National Engineering Services Pakistan (NESPAK)
- Company type: Engineering Consulting firm
- Traded as: NESPAK
- Founded: 1973; 53 years ago
- Headquarters: Lahore, Punjab Province, Pakistan
- Number of locations: List Nationwide Karachi, Islamabad, Quetta, Peshawar International Saudi Arabia, Iran, Afghanistan, Qatar, Oman;
- Area served: Worldwide Nationwide
- Key people: Muhammad Fakhre Alam Irfan, (Chairman, MoE) Muhammad Zargham Eshaq Khan, (President) Nadeem Ashraf (Executive Vice-President) Faisal Majeed (CFO) Board of Governors (MoE)
- Products: Consultancy Services
- Services: List of Services Project planning; Feasibility study; Detailed Design; Contract Packaging; Tender Documents; Project Management; Water Resource Planning; Dams and Barrages; Irrigation systems; Drainage, Salinity Control and Land Reclamation; Agriculture Development and Allied Fields; Socio-Economic and Impact Evaluation Studies; Groundwater Resources Development; Flood management and Forecasting/Warning Systems; Institutional and Social Development; Road Infrastructure and Master Planning; Pre-feasibility Studies for Route Selection; Soils and Materials Investigation; Geometric Design for Roads and Interchanges; Pavement design; Construction Supervision of Roads/Bridges/Tunnels; Traffic forecasting, Airports; Seaports and Harbours; Technical and Financial Evaluation; Surveys and Investigations Studies; Hydraulic Model Studies; Planning and Layout; Planning for Dredging and Reclamation Work; Harbours and Inland Waterways; Architecture and Planning; Water supply; Sewerage; Solid Waste Management; Plumbing; Industrial Wastes Treatment; Information Technology; Satellite Imagery Interpretation; Map Digitization; Digital Terrain Model; Global Positioning System Survey; GIS Database and Model Development; Geographic analysis; Map production; Software Development; Software requirements specification; Functional specifications documents; LAN/WAN administration; human resources management; Quality assurance; Building Information Modeling;
- Revenue: Rs 11.01 billion(2022–2023)
- Number of employees: 5314
- Parent: Government of Pakistan
- Website: www.nespak.com.pk

= National Engineering Services Pakistan =

Pakistani energy contractor

The National Engineering Services Pakistan (قومی خدماتِ مہندسی پاکستان), commonly known as NESPAK, is a Pakistani state-owned enterprise and energy contractor which provides consulting, construction, engineering, and management services globally.

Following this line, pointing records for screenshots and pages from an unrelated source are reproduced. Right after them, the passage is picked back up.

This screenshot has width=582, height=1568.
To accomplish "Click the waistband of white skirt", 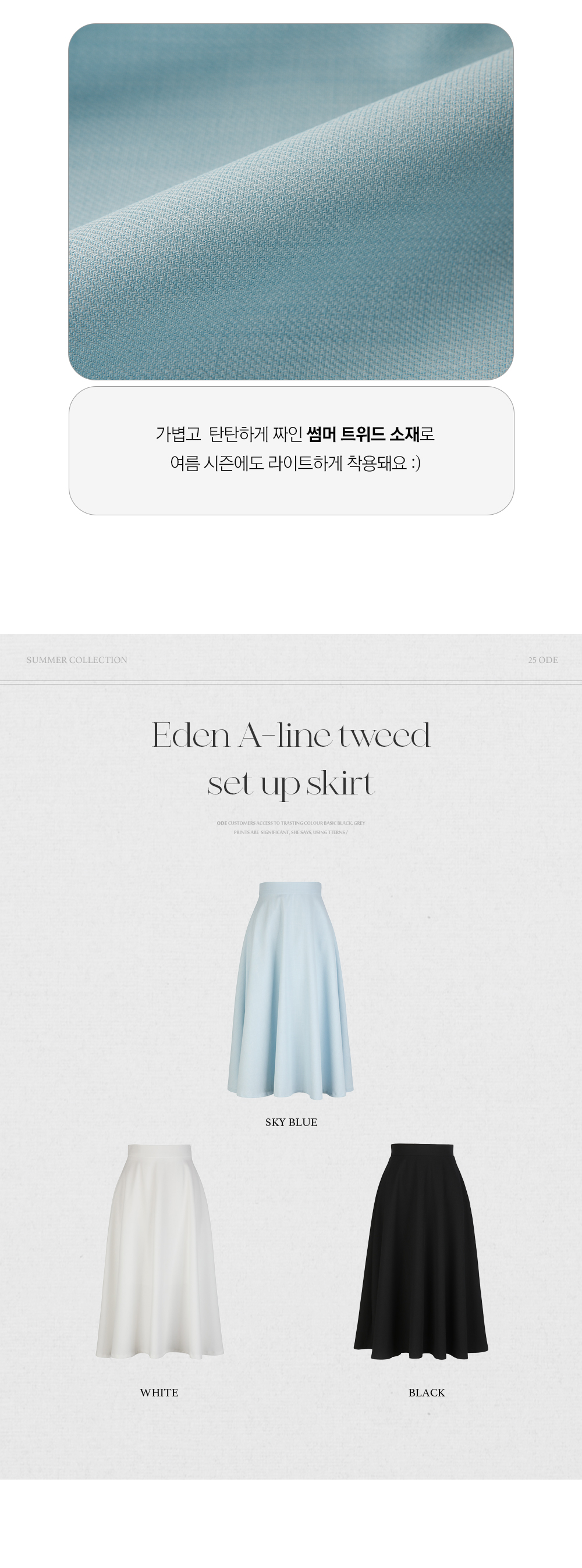I will 160,1151.
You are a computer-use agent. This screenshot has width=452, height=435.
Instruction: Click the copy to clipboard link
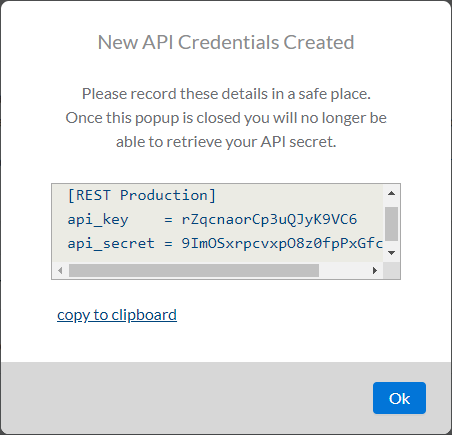[117, 315]
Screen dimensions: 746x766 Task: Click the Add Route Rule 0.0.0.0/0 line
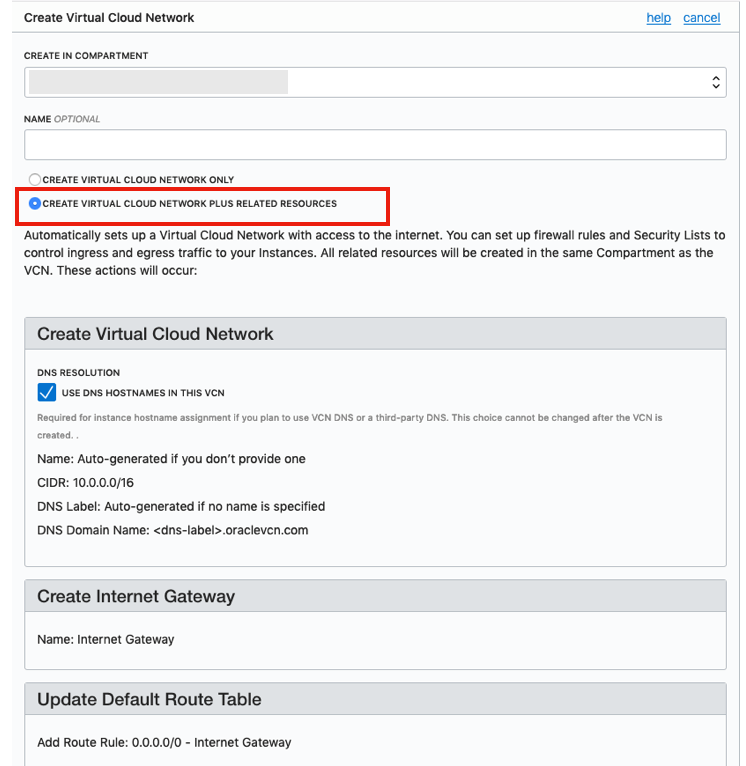[x=164, y=743]
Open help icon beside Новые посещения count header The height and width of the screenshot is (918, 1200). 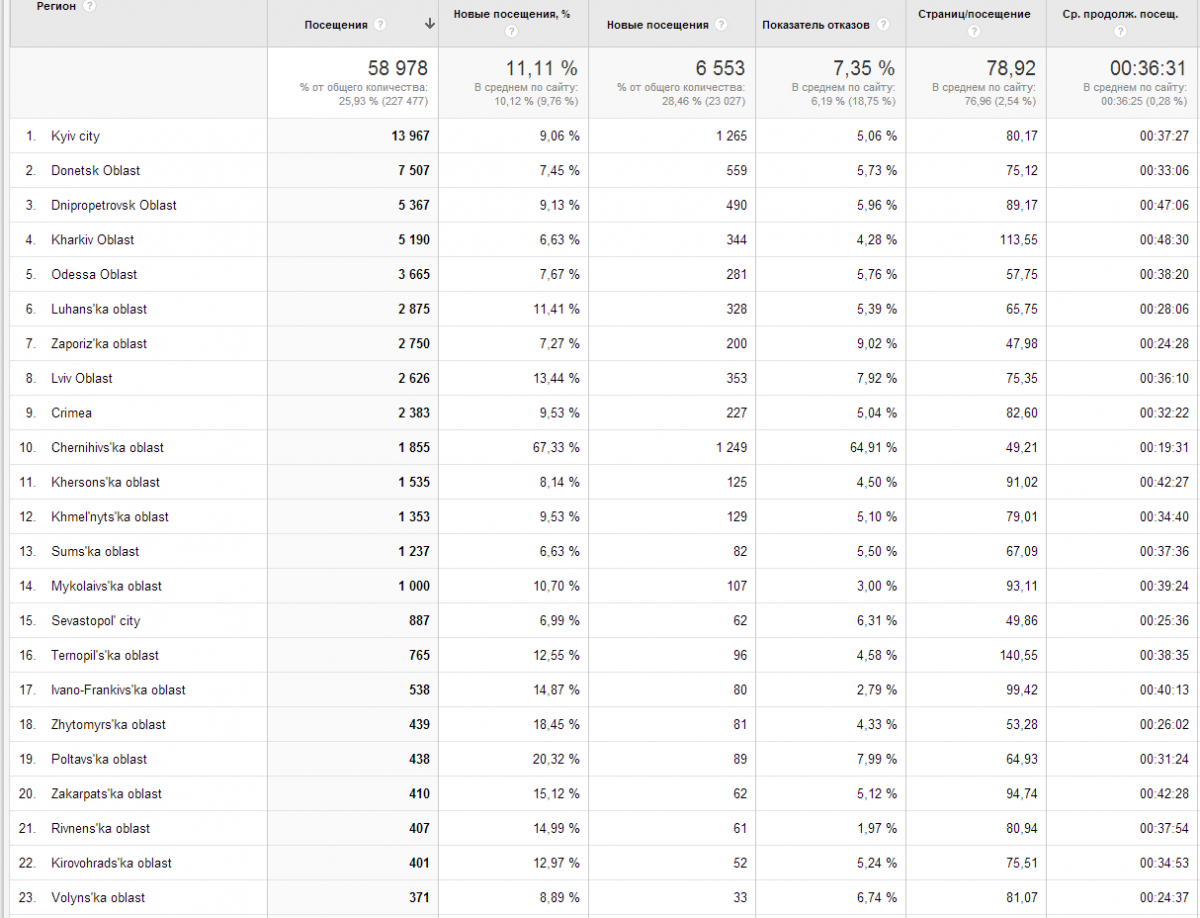tap(721, 24)
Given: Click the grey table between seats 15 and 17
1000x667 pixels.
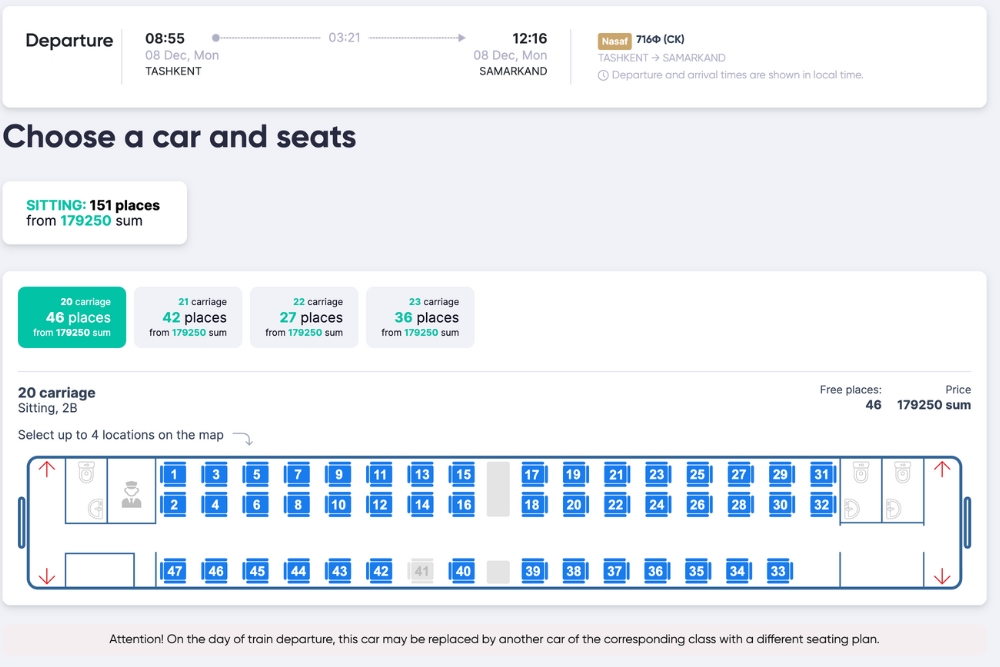Looking at the screenshot, I should pos(498,489).
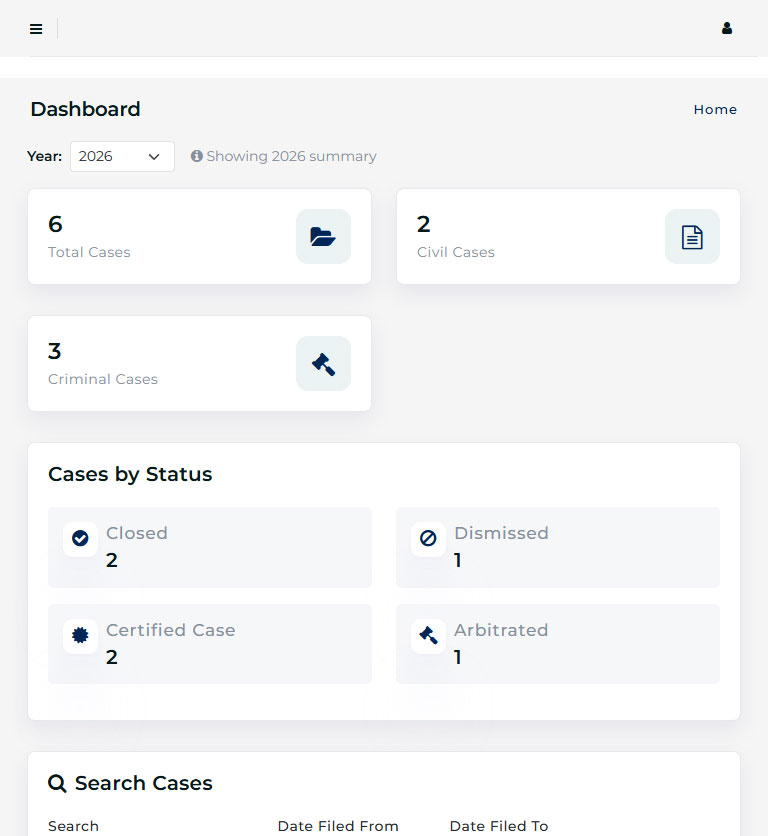Image resolution: width=768 pixels, height=836 pixels.
Task: Select the Certified Case status tile
Action: (x=220, y=644)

It is one of the largest engineering consultant management companies in Africa and Asia. The company's headquarters is located in Lahore, with offices in Riyadh, Muscat, Tehran, Kabul, Doha and London.

==History==
Founded in 1973 by the Government of Pakistan, it has undertaken construction, engineering, and management services operations in the country and expanded its operational scope in Central Asia and Africa with completing more than 450 projects worldwide.

==Projects==
As of 2016, NES has been contracted to carry out 3,642 projects out of which 3,116 are in Pakistan and 526 are overseas projects with the cumulative cost of projects at $243 billion. Among its projects are the $1.65 billion Lahore Metro, $4 billion Neelum–Jhelum Project, $800 million New Islamabad Airport, $893 million expansion of Salalah Airport in Oman, the $500 million Farah River Dam Project in Afghanistan, as well as managing the Karachi Nuclear Power Plant on behalf of Pakistan Nuclear Regulatory Authority. NESPAK is also managing the supervision of $128 million 15 small dams' project in Western Saudi Arabia and the Obudu Dam project in Nigeria.